Collected data
[Start of Attachment]

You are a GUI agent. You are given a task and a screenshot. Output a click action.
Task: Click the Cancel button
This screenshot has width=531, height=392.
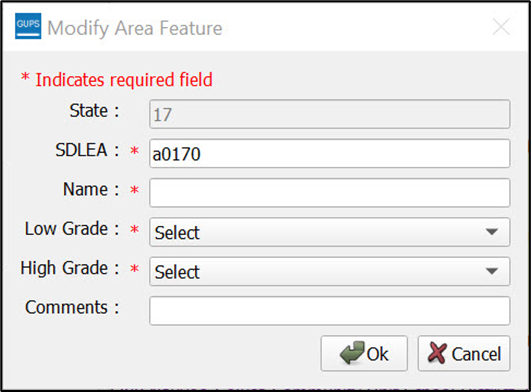point(464,353)
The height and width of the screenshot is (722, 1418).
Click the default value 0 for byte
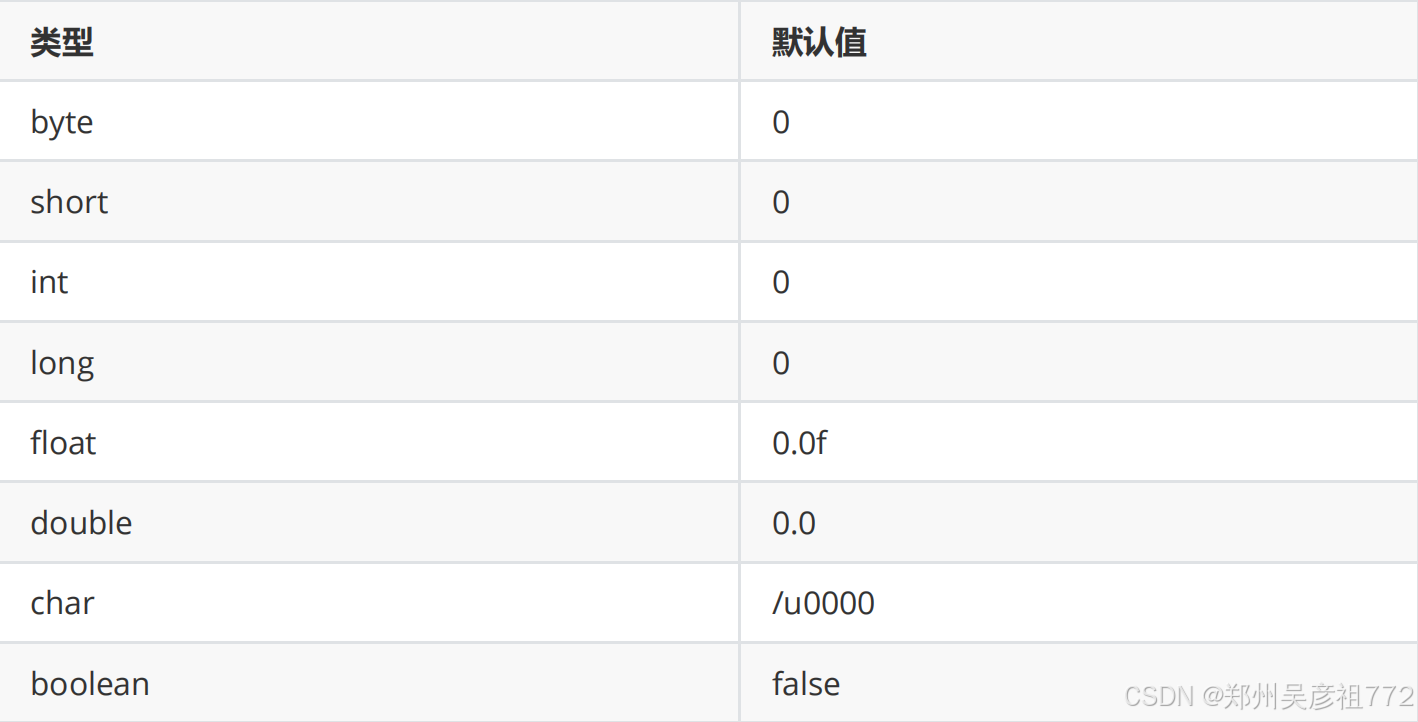click(x=781, y=122)
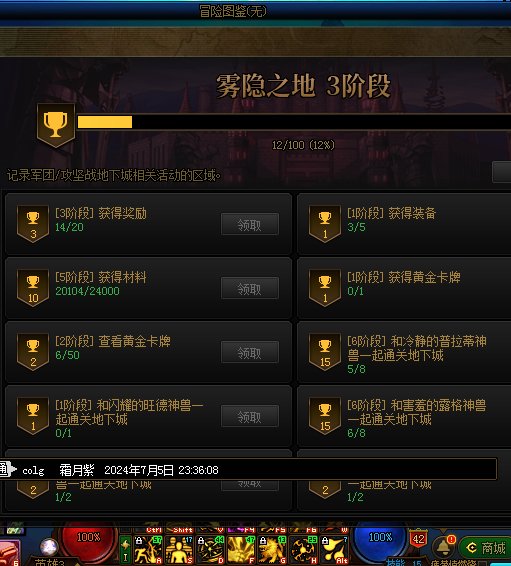The image size is (511, 566).
Task: Select the 获得装备 achievement entry
Action: pos(404,224)
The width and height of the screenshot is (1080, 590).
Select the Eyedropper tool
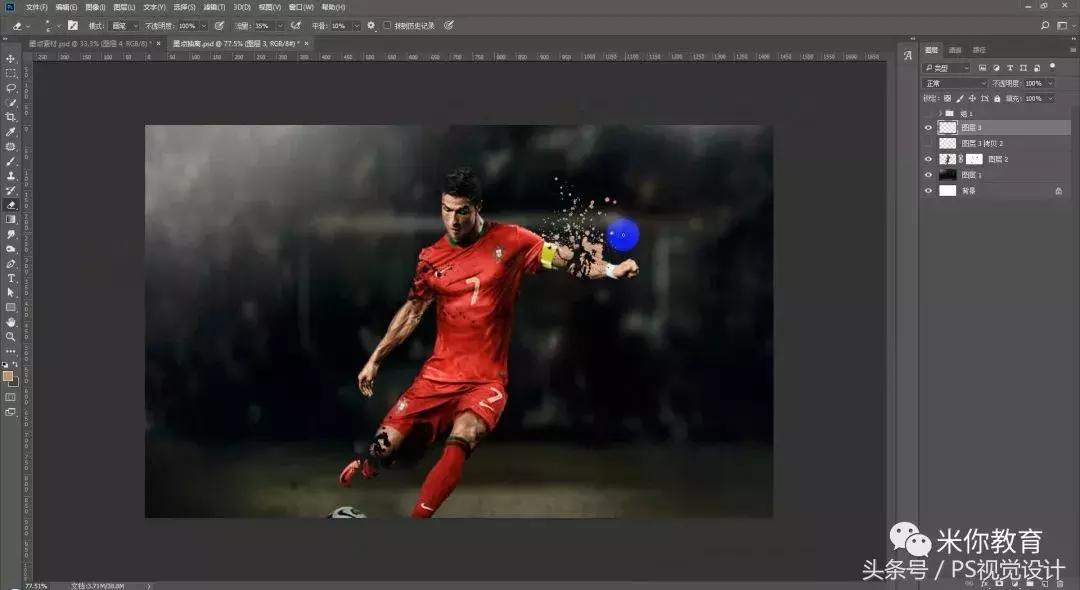pos(11,132)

[End of Attachment]

### EXERCISE GOAL
Every line from the one containing "Task: Click the Cancel button" through the last line of the records is to be reproduced exactly, with pictures left out and nothing else given.

### RESULT OF THE EXERCISE
Task: Click the Cancel button
This screenshot has width=531, height=392.
point(464,353)
The height and width of the screenshot is (722, 1418).
Click the default value 0 for byte
click(x=781, y=122)
The image size is (511, 566).
Task: Select the 获得装备 achievement entry
Action: pos(404,224)
The width and height of the screenshot is (1080, 590).
Select the Eyedropper tool
pos(11,132)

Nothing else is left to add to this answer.